Les prémices vers la guerre
Les réactions populaires boudent les nouvelles fêtes. Les impositions sont négligées. Le département du Maine-et-Loire semble être le plus atteint. À la fin de 1791, sur les 822 matrices des rôles de l’une ou de l’autre contribution, 50 seulement sont déposées aux districts. Les administrations sont aussi submergées de pétitions. On proteste contre la fermeture des églises, des chapelles, le départ des bons prêtres. A Beaupréeau, à Jallais, à la Mothe-Achard, à Sainte-Pazanne les municipalités vont jusqu’à donner leur démission après avoir refusé de
délibérer. Les démissionnaires sont sommés de rester en place jusqu’à ce qu’ils aient fait l’avance de leur contingent de contributions foncières et immobilières. La municipalité se réunit dans un cabaret. Des gens furieux de leur présence proclament qu’ils se foutent de la constitution et au diable la liberté. Au mois de janvier 1792, l’ïle d’Yeu s’insurge. Pour y purifier les choses, trois compagnies du 60ᵉ régiment suffisent ; de même 50 hommes de cavalerie à Challans. Par contre, le 3 juin 1792, trente dragons et presque autant de gardes nationaux sont taillés en pièces par les habitants de Saint-Joachim. De partout, à partir de 1791, sont expédiées des demandes d’aide de plus en plus pressantes de la part des autorités. Des renforts ou le maintien des forces existantes sont exigés. On les frappe avec de grosses pierres, on arrache les cocardes, on les fouille, on prend les sabres qu’on brise en morceaux et on blasphème contre la Constitution. Rentrés très tôt chez eux, ou protégés par leurs ouailles, les prêtres se trouvent ainsi en symbiose avec le pays. La persécution implacable de ces membres influents, dans une société géographiquement restreinte et fortement unie, est considérée comme une affaire de famille. La grande autorité de ces prêtres est due à trois raisons : intégrité de leurs mœurs, sérieux de leur formation doctrinale et connaissance intime du milieu. La plupart des membres du clergé auraient pu s’exiler dans l’attente de jours meilleurs, mais ils se sont contraints à vivre dans des conditions héroïques, non seulement par obéissance, mais aussi parce qu’ils étaient assurés du soutien de la population. De son côté, celle-ci était prête à tout faire pour des hommes qui restaient à leur poste au péril de leur vie, d’autant plus qu’il s’agissait de parents, d’amis, de confidents. Nous ne sollicitons d’autre grâce, disent-ils unanimement, que d’avoir des prêtres en qui nous avons confiance. Plusieurs d’entre eux, constate le rapporteur, attachaient un si grand prix à cette faveur qu’ils nous assuraient qu’ils paieraient volontiers pour l’obtenir le double de leurs impôts. Selon la déclaration des droits de l’homme et du citoyen : tout régime restreignant les droits de l’homme est abusif, il faut lui résister. La révolte vendéenne est à la fois légale et légitime.

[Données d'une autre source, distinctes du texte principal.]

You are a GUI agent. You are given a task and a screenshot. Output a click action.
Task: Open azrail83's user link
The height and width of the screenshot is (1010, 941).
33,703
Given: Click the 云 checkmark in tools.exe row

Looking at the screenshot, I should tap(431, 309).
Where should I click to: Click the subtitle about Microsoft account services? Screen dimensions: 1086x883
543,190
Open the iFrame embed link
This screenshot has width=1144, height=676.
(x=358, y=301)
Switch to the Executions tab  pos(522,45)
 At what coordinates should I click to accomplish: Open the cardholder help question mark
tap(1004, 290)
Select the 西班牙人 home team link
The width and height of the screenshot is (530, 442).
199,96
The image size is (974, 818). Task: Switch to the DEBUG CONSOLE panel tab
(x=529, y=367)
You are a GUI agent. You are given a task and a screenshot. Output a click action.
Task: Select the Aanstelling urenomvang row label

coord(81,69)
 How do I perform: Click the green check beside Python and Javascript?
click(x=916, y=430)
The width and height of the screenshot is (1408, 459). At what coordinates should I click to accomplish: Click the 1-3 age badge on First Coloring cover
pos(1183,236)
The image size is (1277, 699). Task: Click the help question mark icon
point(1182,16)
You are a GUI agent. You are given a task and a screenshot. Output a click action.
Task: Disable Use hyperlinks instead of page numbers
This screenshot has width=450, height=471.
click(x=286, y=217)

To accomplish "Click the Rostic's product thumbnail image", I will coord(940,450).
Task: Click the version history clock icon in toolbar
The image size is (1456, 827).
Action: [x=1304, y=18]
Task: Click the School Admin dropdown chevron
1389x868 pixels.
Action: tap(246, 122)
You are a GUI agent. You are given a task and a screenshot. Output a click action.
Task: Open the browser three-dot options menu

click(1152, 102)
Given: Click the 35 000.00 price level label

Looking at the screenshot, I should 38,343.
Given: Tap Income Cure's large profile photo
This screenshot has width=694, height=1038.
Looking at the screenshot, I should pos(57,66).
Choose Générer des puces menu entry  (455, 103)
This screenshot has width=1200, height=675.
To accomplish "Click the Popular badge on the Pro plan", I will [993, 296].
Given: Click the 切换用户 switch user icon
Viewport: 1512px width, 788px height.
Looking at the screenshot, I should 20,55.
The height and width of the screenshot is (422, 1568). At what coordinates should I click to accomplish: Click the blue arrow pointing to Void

La réaction des pouvoirs publics : en fait, non seulement les revendications ne sont pas écoutées, mais pire les abus de l’administration, de la gendarmerie et les fautes du pouvoir aggravent la situation. La création d’une commune indépendante est le vœu et l’intérêt du public, selon les conseillers : c’est l’unique moyen de faire régner la paix et la concorde. La réponse de l’Assemblée est sans appel : elle confirme la décision du directoire de Nantes. Cet exemple est loin d’être unique. On peut citer Saint-Julien-de-Concelles, le Loroux-Bottereau, la Benâte, etc. Plus grave, certaines anciennes paroisses se voient emglobées au sein de nouvelles communes, sans oublier les susceptibilités liées à l’appartenance à un évêché. Les cantons les plus favorables à la révolution se sentent trahis, d’autant plus qu’en raison de la suppression des privilèges leurs anciens droits disparaissent, alors que sont renforcés les pouvoirs des municipalités. Celles-ci donnent l’impression de se prostituer aux pouvoirs publics. Le décret de l’Assemblée nationale de décembre 1789, article 55, précise que les corps municipaux seront entièrement subordonnés aux administrations du département et du district pour tout ce qui concernera les fonctions qu’ils auront à exercer par délégation de l’administration générale. C’est la mort d’une certaine autonomie à laquelle les Vendéens sont si fortement attachés. On peut dire qu’à la fin de 1791, et même avant, dans bon nombre de commune, les municipalités ne représentent plus l’émanation populaire.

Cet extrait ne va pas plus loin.